1. This site uses cookies. By continuing to use this site, you are agreeing to our use of cookies. Learn More.

Would a twitter scraper software be interesting?

Discussion in 'Twitter' started by Tazdingo1, May 1, 2015.

  1. Tazdingo1

    Tazdingo1 Registered Member

    Joined:
    May 1, 2015
    Messages:
    51
    Likes Received:
    2
    Im new here,

    I am just wondering:

    Would there be any general interest in a software that scans 250 000 000 twitter users for different features and outputs the accounts with those features in a textfile?

    For instance if you want to:
    - Output all accounts with the following/follower ratio of 1.32 and have the bio containg these words "word1, word2, word3" it will output it.
    - Output all accounts that can be DM:ed by anyone
    - Output all accounts that has an english/spanish/[INSERT LANG] bio
    ...etc

    You can fitler on the fly as per your own choice, literally anything you want between a quarter of a billion of twitter accounts.
    Any filtering would be done in seconds since I use optimized algorithms for each task that wil operate with the O(log(n)) speed.

    Right now I am doing it for fun, but would there be any interest for this to anyone?
     
  2. Repulsor

    Repulsor Power Member

    Joined:
    Jun 11, 2013
    Messages:
    770
    Likes Received:
    278
    Location:
    PHP Scripting ;)
    I am more over interested about how you handle the API calls. Or is this based on curl/proxies? Does this include the UID scrapper as well?

    Well, been working making such scrappers and filters for clients for a while, but the numbers you are talking, and at the speed you are telling, I am afraid it would be reliable. I mean, it can be done when all datas are with us, but to grab the data, I mean the follower count and stuff, we need to call twitter one way or the other.
     
  3. Tazdingo1

    Tazdingo1 Registered Member

    Joined:
    May 1, 2015
    Messages:
    51
    Likes Received:
    2
    No, that the catch, the software actually does not have any interaction with the twitters API whatsoever. I use another method, a method that literally lets you fetch as many accounts you want ad infinitum.
    These 250 000 000 that I gathered took me only 3 days to gather for my PC with a bandwidth of 100 MB/S up and down.

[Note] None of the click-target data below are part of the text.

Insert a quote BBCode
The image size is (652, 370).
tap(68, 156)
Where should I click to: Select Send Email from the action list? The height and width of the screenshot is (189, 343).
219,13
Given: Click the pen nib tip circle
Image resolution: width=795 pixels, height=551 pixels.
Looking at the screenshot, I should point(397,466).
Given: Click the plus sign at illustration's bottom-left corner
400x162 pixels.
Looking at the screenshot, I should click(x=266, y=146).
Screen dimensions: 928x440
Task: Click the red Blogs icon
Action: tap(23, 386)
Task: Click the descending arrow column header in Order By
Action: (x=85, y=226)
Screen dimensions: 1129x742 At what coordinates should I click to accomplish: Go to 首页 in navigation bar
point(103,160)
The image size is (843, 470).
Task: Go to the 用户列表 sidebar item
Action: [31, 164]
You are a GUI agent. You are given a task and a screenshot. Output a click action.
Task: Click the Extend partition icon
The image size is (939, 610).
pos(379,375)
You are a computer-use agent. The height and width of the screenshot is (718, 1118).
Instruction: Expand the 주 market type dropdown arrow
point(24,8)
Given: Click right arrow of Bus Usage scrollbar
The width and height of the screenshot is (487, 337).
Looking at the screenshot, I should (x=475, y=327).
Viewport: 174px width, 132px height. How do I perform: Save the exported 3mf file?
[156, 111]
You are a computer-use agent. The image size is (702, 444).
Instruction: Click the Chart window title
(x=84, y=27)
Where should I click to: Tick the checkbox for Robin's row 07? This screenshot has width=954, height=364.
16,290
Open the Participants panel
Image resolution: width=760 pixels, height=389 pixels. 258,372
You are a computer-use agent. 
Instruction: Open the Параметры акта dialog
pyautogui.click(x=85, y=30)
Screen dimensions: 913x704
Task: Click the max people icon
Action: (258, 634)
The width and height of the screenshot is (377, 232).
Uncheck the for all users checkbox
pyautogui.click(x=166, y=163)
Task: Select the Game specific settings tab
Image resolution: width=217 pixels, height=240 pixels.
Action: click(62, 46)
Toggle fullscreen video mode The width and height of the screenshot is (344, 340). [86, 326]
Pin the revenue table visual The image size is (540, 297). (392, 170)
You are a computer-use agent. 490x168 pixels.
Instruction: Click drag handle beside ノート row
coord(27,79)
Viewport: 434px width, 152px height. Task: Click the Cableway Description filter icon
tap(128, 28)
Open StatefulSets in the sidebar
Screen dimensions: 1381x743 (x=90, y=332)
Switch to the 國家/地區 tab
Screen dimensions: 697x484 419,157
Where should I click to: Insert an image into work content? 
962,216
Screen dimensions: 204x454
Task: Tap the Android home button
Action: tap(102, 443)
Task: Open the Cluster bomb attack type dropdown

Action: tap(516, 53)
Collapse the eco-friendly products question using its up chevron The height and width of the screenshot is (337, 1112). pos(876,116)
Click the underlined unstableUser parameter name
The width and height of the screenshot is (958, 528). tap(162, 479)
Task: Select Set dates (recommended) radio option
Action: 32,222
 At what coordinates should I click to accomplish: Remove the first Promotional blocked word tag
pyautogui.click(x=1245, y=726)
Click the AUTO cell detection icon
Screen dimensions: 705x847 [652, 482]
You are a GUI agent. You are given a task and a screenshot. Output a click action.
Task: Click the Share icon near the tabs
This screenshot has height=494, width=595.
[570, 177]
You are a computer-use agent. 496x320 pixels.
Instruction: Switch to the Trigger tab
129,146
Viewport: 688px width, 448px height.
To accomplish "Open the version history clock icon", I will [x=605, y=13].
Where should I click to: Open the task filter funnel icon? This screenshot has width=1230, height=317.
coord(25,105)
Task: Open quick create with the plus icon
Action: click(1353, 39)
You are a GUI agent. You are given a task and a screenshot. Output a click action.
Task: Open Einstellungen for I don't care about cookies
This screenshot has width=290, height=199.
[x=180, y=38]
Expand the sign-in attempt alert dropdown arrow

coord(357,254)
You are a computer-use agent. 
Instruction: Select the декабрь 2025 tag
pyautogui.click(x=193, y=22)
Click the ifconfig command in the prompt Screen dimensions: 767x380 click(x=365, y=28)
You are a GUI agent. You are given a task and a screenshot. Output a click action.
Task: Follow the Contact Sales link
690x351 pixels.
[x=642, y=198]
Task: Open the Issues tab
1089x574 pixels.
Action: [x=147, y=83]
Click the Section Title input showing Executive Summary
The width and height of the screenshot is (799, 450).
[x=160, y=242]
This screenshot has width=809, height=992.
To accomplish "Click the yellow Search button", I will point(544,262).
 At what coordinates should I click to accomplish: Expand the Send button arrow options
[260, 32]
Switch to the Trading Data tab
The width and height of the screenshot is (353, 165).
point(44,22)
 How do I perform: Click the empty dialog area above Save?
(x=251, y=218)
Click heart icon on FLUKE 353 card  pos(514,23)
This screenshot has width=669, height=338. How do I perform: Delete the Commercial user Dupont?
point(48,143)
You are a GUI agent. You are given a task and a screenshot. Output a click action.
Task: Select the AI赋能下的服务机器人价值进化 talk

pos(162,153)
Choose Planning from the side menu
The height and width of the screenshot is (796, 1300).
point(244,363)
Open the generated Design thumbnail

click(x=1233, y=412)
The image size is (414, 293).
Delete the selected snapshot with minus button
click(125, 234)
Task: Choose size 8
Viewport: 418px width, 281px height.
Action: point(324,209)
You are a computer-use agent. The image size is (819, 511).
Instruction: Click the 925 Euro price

    This means that there is no need to be afraid of twitters API rate-limiting since they are ridiculous.

    When it comes to analyzing the data, it is very easy too, and uses no interaction with twitters API.

    So in summary, a very solid scraper for a multitude of purposes.
    And with a repo of 250 000 000 , and with the ability to filter through literally any features you want, I am wondering if there is any interest of someone with this?
     
  4. Repulsor

    Repulsor Power Member

    Joined:
    Jun 11, 2013
    Messages:
    770
    Likes Received:
    278
    Location:
    PHP Scripting ;)
    Good luck if it works as promised.There may be people who are interested.Hope this isnt a presale thread.

    And if you have a solid way to filter the accounts without having to fetch from Twitter, then thats cool, because all these time, I ahve been using queuing to fetch account details 100 chunks per request and then getting all the necessary details. That would be really cool.

    Good luck mate! :)
     
  5. Tazdingo1

    Tazdingo1 Registered Member

    Joined:
    May 1, 2015
    Messages:
    51
    Likes Received:
    2
    No this is only a thread so I get a public opinion,

    Thanks man!
     
  6. riktubrs

    riktubrs Regular Member

    Joined:
    Dec 8, 2010
    Messages:
    263
    Likes Received:
    68
    Occupation:
    Software Developer
    What do you mean you've been queuing to fetch the details?